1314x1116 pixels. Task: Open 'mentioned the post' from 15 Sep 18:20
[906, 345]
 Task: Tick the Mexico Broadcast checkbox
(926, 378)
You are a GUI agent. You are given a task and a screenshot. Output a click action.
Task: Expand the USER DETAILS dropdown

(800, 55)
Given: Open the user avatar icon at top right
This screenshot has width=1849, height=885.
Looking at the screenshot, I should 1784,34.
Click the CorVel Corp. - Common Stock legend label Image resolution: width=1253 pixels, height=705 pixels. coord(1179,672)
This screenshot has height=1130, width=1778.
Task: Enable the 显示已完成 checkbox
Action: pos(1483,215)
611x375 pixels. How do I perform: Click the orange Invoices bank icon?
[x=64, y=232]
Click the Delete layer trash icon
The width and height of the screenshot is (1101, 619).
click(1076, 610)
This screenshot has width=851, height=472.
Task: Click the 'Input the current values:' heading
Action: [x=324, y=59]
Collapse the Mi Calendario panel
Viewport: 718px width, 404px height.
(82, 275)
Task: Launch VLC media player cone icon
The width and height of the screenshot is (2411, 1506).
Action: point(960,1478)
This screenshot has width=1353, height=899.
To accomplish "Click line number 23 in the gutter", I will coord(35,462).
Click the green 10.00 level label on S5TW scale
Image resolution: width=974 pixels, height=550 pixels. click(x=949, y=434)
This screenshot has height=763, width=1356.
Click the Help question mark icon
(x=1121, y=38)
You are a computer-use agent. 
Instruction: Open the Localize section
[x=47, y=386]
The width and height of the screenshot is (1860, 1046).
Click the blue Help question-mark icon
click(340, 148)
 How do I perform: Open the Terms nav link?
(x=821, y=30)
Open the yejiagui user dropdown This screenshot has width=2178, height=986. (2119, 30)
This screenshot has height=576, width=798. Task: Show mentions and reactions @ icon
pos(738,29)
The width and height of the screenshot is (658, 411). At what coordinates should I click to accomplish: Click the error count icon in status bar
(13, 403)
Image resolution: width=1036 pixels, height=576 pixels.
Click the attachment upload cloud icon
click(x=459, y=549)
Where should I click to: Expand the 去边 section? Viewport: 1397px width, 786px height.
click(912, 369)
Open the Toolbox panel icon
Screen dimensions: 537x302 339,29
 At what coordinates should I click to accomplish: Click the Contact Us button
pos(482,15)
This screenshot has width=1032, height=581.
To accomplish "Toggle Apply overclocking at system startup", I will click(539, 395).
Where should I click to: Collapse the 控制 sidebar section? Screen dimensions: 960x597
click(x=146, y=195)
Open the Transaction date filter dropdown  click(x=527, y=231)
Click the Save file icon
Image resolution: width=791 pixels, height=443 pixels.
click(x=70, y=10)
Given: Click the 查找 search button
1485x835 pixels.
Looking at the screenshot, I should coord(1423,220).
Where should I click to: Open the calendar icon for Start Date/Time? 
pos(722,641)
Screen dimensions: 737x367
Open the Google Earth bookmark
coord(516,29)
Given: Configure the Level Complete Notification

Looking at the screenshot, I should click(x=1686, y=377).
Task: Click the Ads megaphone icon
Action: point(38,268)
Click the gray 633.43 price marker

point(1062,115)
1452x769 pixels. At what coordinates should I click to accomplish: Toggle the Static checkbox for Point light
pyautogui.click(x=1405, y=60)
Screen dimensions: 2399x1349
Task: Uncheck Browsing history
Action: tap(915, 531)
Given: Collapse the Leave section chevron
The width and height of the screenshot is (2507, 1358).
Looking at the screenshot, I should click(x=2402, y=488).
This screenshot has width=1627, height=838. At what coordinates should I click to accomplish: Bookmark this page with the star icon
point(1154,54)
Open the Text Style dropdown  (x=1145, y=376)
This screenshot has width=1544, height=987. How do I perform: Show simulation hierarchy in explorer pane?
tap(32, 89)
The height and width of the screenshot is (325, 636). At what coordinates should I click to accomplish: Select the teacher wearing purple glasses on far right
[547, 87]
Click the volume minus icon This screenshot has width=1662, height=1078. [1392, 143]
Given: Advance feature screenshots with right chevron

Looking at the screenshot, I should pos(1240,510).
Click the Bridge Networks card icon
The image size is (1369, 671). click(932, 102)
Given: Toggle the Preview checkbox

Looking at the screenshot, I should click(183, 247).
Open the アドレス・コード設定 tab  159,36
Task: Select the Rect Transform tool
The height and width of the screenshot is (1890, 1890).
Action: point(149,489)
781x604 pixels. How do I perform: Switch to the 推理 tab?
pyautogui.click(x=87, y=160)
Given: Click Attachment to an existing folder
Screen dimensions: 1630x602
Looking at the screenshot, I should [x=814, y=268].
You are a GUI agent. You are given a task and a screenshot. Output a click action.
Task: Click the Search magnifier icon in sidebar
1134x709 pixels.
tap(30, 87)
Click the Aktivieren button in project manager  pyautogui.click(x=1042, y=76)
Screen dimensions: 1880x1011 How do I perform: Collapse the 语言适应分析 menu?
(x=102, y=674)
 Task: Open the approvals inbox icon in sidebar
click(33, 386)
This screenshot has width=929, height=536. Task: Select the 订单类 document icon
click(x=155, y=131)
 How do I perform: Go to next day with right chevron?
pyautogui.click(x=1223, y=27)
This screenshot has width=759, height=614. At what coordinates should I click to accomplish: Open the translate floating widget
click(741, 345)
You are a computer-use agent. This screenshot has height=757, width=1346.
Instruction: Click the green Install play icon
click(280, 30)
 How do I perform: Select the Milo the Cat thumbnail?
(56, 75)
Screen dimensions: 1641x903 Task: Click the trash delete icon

━━━━━━━━

**Aim of the task**
Every line of the material should come back unchanged.

**Answer box**
1314x1116 pixels. Task: Open 'mentioned the post' from 15 Sep 18:20
[906, 345]
 Task: Tick the Mexico Broadcast checkbox
(926, 378)
You are a GUI agent. You are given a task and a screenshot. Output a click action.
Task: Expand the USER DETAILS dropdown

(800, 55)
Given: Open the user avatar icon at top right
This screenshot has width=1849, height=885.
Looking at the screenshot, I should 1784,34.
Click the CorVel Corp. - Common Stock legend label Image resolution: width=1253 pixels, height=705 pixels. coord(1179,672)
This screenshot has height=1130, width=1778.
Task: Enable the 显示已完成 checkbox
Action: pos(1483,215)
611x375 pixels. How do I perform: Click the orange Invoices bank icon?
[x=64, y=232]
Click the Delete layer trash icon
The width and height of the screenshot is (1101, 619).
click(1076, 610)
This screenshot has width=851, height=472.
Task: Click the 'Input the current values:' heading
Action: [x=324, y=59]
Collapse the Mi Calendario panel
Viewport: 718px width, 404px height.
(82, 275)
Task: Launch VLC media player cone icon
The width and height of the screenshot is (2411, 1506).
Action: point(960,1478)
This screenshot has width=1353, height=899.
To accomplish "Click line number 23 in the gutter", I will coord(35,462).
Click the green 10.00 level label on S5TW scale
Image resolution: width=974 pixels, height=550 pixels. click(x=949, y=434)
This screenshot has height=763, width=1356.
Click the Help question mark icon
(x=1121, y=38)
You are a computer-use agent. 
Instruction: Open the Localize section
[x=47, y=386]
The width and height of the screenshot is (1860, 1046).
Click the blue Help question-mark icon
click(340, 148)
 How do I perform: Open the Terms nav link?
(x=821, y=30)
Open the yejiagui user dropdown This screenshot has width=2178, height=986. (2119, 30)
This screenshot has height=576, width=798. Task: Show mentions and reactions @ icon
pos(738,29)
The width and height of the screenshot is (658, 411). At what coordinates should I click to accomplish: Click the error count icon in status bar
(13, 403)
Image resolution: width=1036 pixels, height=576 pixels.
Click the attachment upload cloud icon
click(x=459, y=549)
Where should I click to: Expand the 去边 section? Viewport: 1397px width, 786px height.
click(912, 369)
Open the Toolbox panel icon
Screen dimensions: 537x302 339,29
 At what coordinates should I click to accomplish: Click the Contact Us button
pos(482,15)
This screenshot has width=1032, height=581.
To accomplish "Toggle Apply overclocking at system startup", I will click(539, 395).
Where should I click to: Collapse the 控制 sidebar section? Screen dimensions: 960x597
click(x=146, y=195)
Open the Transaction date filter dropdown  click(x=527, y=231)
Click the Save file icon
Image resolution: width=791 pixels, height=443 pixels.
click(x=70, y=10)
Given: Click the 查找 search button
1485x835 pixels.
Looking at the screenshot, I should coord(1423,220).
Where should I click to: Open the calendar icon for Start Date/Time? 
pos(722,641)
Screen dimensions: 737x367
Open the Google Earth bookmark
coord(516,29)
Given: Configure the Level Complete Notification

Looking at the screenshot, I should click(x=1686, y=377).
Task: Click the Ads megaphone icon
Action: point(38,268)
Click the gray 633.43 price marker

point(1062,115)
1452x769 pixels. At what coordinates should I click to accomplish: Toggle the Static checkbox for Point light
pyautogui.click(x=1405, y=60)
Screen dimensions: 2399x1349
Task: Uncheck Browsing history
Action: tap(915, 531)
Given: Collapse the Leave section chevron
The width and height of the screenshot is (2507, 1358).
Looking at the screenshot, I should click(x=2402, y=488).
This screenshot has width=1627, height=838. At what coordinates should I click to accomplish: Bookmark this page with the star icon
point(1154,54)
Open the Text Style dropdown  (x=1145, y=376)
This screenshot has width=1544, height=987. How do I perform: Show simulation hierarchy in explorer pane?
tap(32, 89)
The height and width of the screenshot is (325, 636). At what coordinates should I click to accomplish: Select the teacher wearing purple glasses on far right
[547, 87]
Click the volume minus icon This screenshot has width=1662, height=1078. [1392, 143]
Given: Advance feature screenshots with right chevron

Looking at the screenshot, I should pos(1240,510).
Click the Bridge Networks card icon
The image size is (1369, 671). click(932, 102)
Given: Toggle the Preview checkbox

Looking at the screenshot, I should click(183, 247).
Open the アドレス・コード設定 tab  159,36
Task: Select the Rect Transform tool
The height and width of the screenshot is (1890, 1890).
Action: point(149,489)
781x604 pixels. How do I perform: Switch to the 推理 tab?
pyautogui.click(x=87, y=160)
Given: Click Attachment to an existing folder
Screen dimensions: 1630x602
Looking at the screenshot, I should [x=814, y=268].
You are a GUI agent. You are given a task and a screenshot. Output a click action.
Task: Click the Search magnifier icon in sidebar
1134x709 pixels.
tap(30, 87)
Click the Aktivieren button in project manager  pyautogui.click(x=1042, y=76)
Screen dimensions: 1880x1011 How do I perform: Collapse the 语言适应分析 menu?
(x=102, y=674)
 Task: Open the approvals inbox icon in sidebar
click(33, 386)
This screenshot has width=929, height=536. Task: Select the 订单类 document icon
click(x=155, y=131)
 How do I perform: Go to next day with right chevron?
pyautogui.click(x=1223, y=27)
This screenshot has width=759, height=614. At what coordinates should I click to accomplish: Open the translate floating widget
click(741, 345)
You are a computer-use agent. This screenshot has height=757, width=1346.
Instruction: Click the green Install play icon
click(280, 30)
 How do I perform: Select the Milo the Cat thumbnail?
(56, 75)
Screen dimensions: 1641x903 Task: Click the trash delete icon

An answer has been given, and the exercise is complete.